··· Exercise material
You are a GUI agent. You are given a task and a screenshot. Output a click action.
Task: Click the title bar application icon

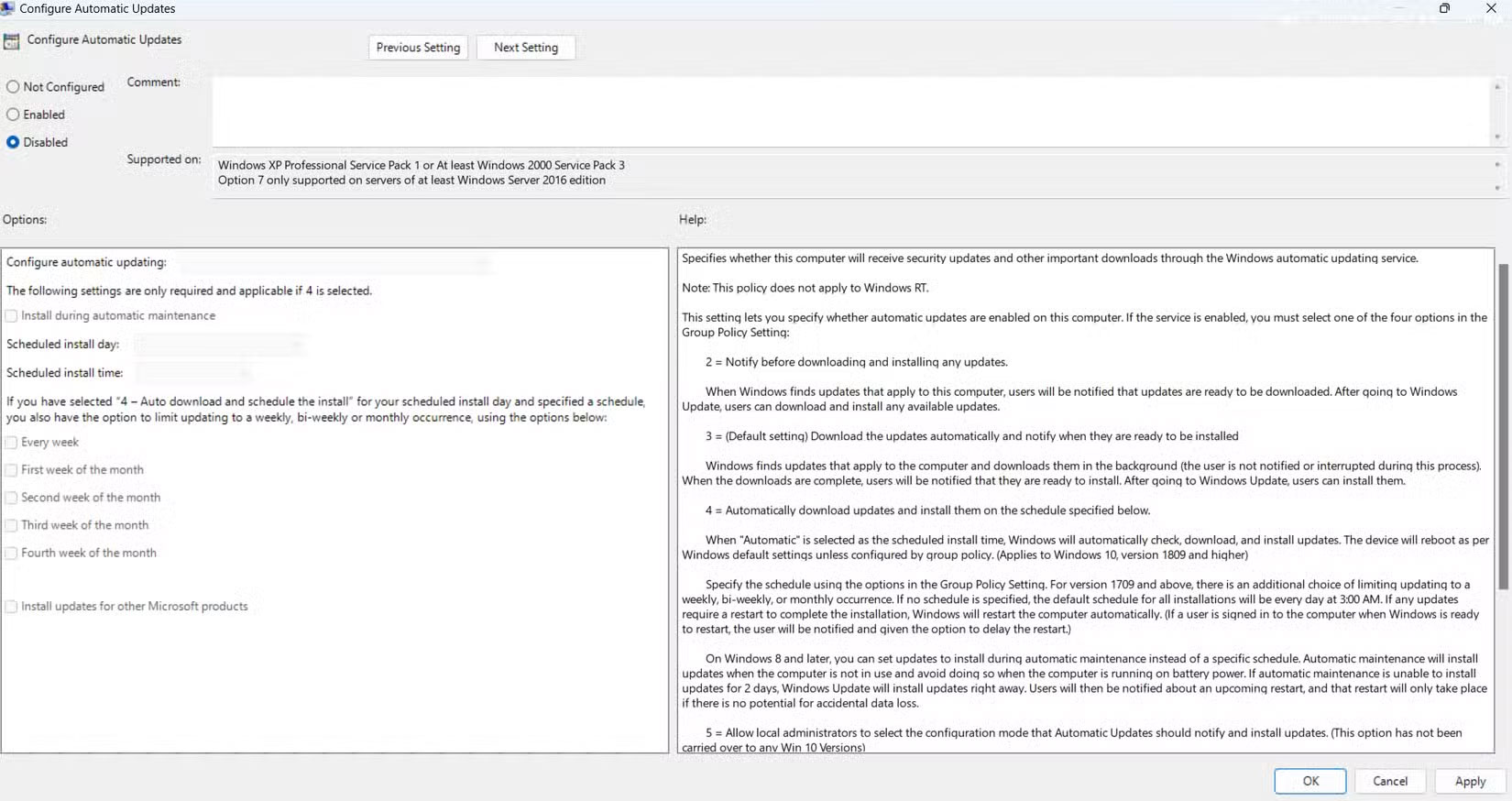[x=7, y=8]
······
··· Exercise material
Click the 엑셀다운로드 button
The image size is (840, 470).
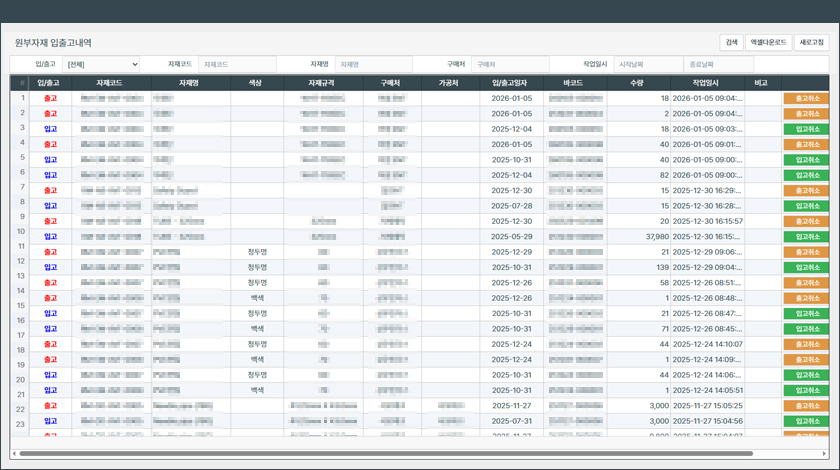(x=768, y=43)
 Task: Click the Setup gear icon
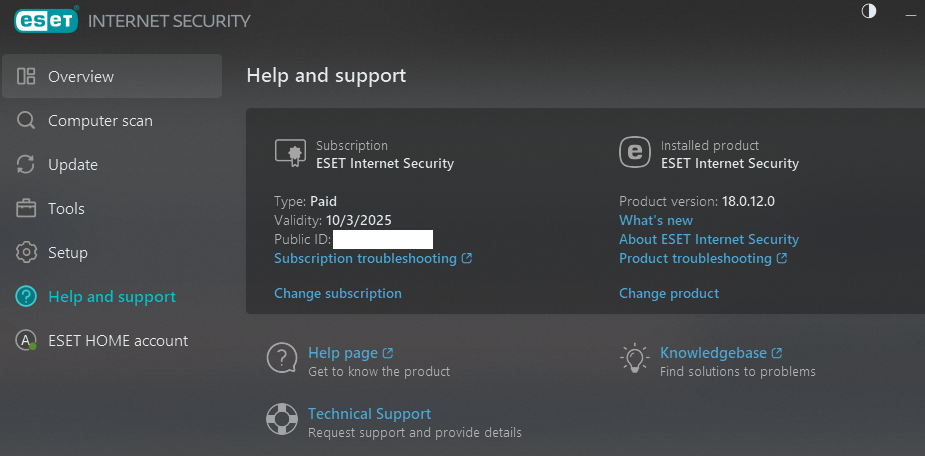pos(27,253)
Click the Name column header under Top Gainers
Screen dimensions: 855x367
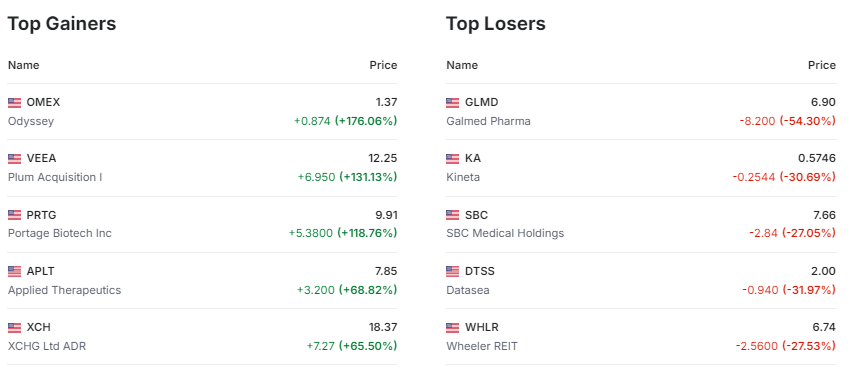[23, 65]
······
_The exercise_
Pull out each line of the items above that contains the string "icon", and copy it.

_Task result_
Task: Click the title bar application icon
 Task: Click the Setup gear icon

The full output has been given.